Actions to take –
a. Set down the passage from the spanking study excerpt, starting with "Sample size for regressions with unmatched" and going on through "be nationally representative.".
b. Using the spanking study excerpt, answer each question:
(i) Up to how many times could a child be matched under the study's implementation of propensity score matching?
(ii) Who rated spanking, and who rated externalizing behavior problems?
(iii) What was the sample size for the regressions with the unmatched "ever" and "never" spanked groups?

Document segment –
****

Note: Sample sizes vary across the 50 imputed datasets. Means and standard deviations or proportions are reported and are the averaged values across imputations.

In order to determine whether spanking at age 5 predicted increases in children’s externalizing behavior problems from age 5 to ages 6 and 8, we first estimated basic OLS regression models that were weighted with a longitudinal study weight to ensure that the sample was nationally representative. These OLS models adjusted for the covariates discussed above. We then ran a second set of OLS regressions using the propensity matched versions of the never versus ever and the in the last week versus not in the last week groups. Because our implementation of PSM allowed children to be matched up to four times, our OLS models within the matched samples were weighted to account for the number of times children were matched, which in turn prevented us from using the longitudinal sampling weight and thus the models with the matched spanking groups are not nationally representative. Finally, to guard against any remaining bias, our analyses within the matched samples controlled for all covariates listed in Tables 1 and 2 to achieve what has been called doubly robust estimation (Funk, Westreich, Wiesen, Stürmer, Brookhart, & Davidian, 2011).

Results

In the OLS regressions with the unmatched samples, children who had ever been spanked by their parents at age 5 were reported by teachers to have significantly higher increases in externalizing behavior problems by age 6 than children who had never been spanked (β = .06, p = .038; see Table 3). The association with teacher-rated externalizing behavior at age 8 was of similar, but slightly smaller, magnitude and failed to reach conventional levels of statistical significance (β = .04, p = .139). These results were flipped for the models using the in the last week indicator of spanking, such that spanking in the past week did not significantly predict increases in externalizing behavior between age 5 and age 6 (β = .03, p = .059) but did predict increases between age 5 and age 8 (β = .11, p = .001).

Table 3.

Results from Regressions Predicting Child Externalizing Behavior from the Unmatched and Matched Ever/Never and In Last Week/Not In Last Week Spanking Groups

OLS regressions with unmatched samples a OLS regressions with propensity score matched samplesb


Age 6 externalizing behavior problems Age 8 externalizing behavior problems Age 6 externalizing behavior problems Age 8 externalizing behavior problems




B 95% CI β p B 95% CI β p B 95% CI β p B 95% CI β p
Ever spanked (vs. never spanked) by age 5 .04 .00-.12 .06 .038 .03 -.01-.10 .04 .139 .04 .01-.11 .06 .023 .04 .01-.12 .07 .014
Spanked in last week (vs. not in the last week) at age 5 .03 -.00-.11 .05 .059 .07 .05-.16 .11 <.001 .02 -.01-.09 .04 .140 .06 .04-.15 .09 < .001

Note: Spanking was mother-rated; externalizing behavior problems was teacher-rated. OLS = ordinary least squares.

a

Sample size for regressions with unmatched “ever” and “never” spanked groups was 12,112. Sample size for the regressions with unmatched “in the last week” and “not in the last week” groups was 9,629. These results are weighted to be nationally representative.

b

Sample size for regressions with PSM matched “ever” and “never” spanked groups was 12,082. Sample size for the regressions with PSM matched “in last week” and “not in last week” groups was 8,008.

****

Study material –
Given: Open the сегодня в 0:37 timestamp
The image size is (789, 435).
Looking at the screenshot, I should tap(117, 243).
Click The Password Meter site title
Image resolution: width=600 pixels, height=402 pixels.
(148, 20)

****

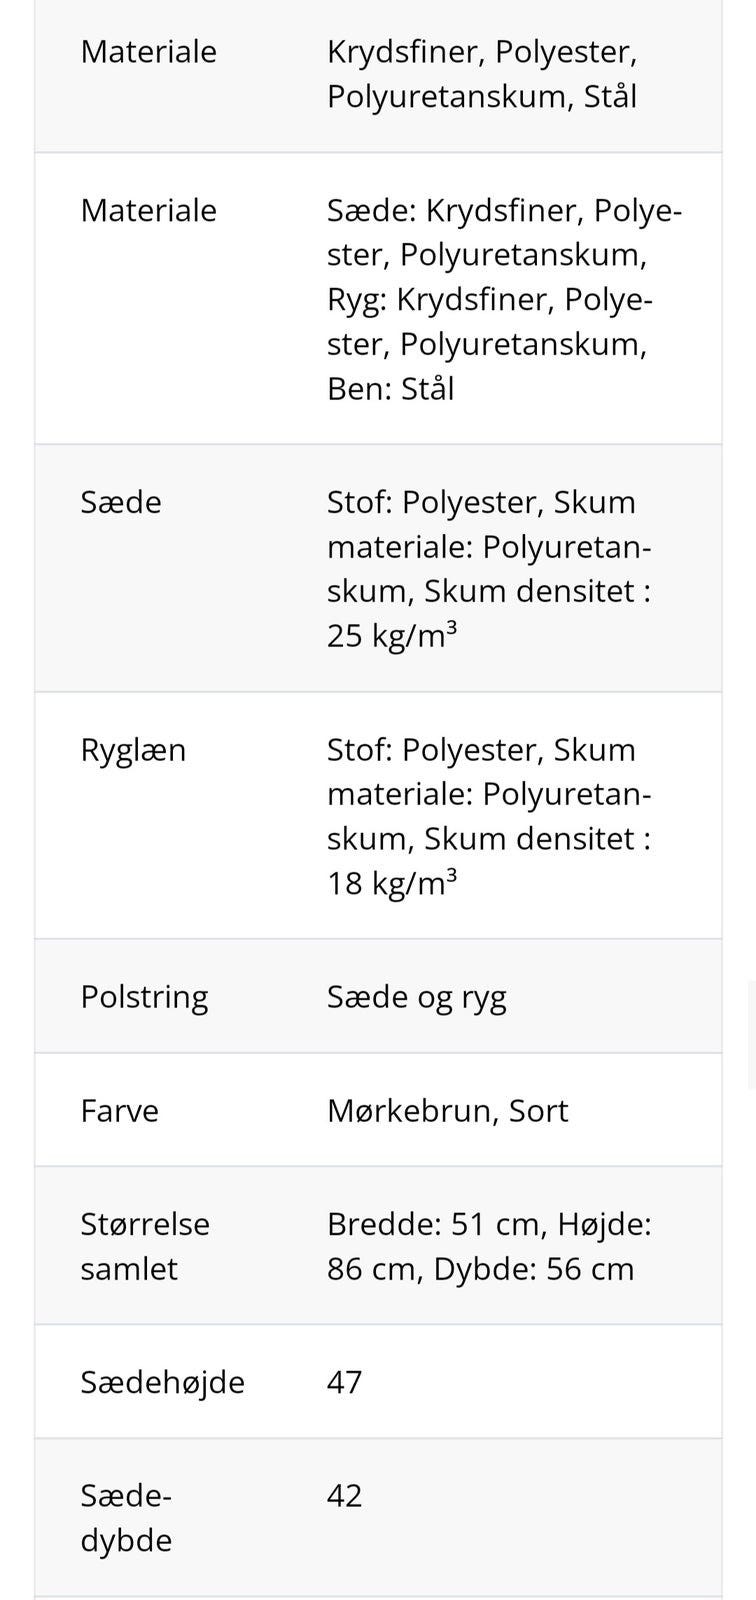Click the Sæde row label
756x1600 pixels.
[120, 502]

****

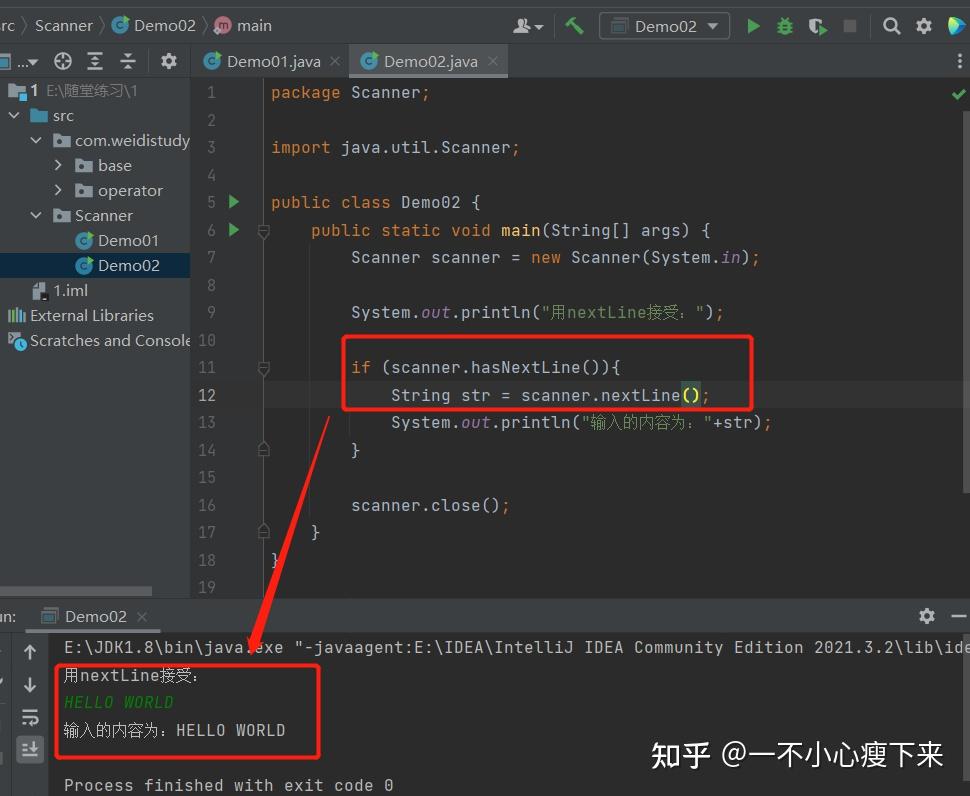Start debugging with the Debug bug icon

****

Replies –
a.
Sample size for regressions with unmatched “ever” and “never” spanked groups was 12,112. Sample size for the regressions with unmatched “in the last week” and “not in the last week” groups was 9,629. These results are weighted to be nationally representative.

b.
(i) Up to four times.
(ii) Spanking was rated by mothers; externalizing behavior problems were rated by teachers.
(iii) 12,112.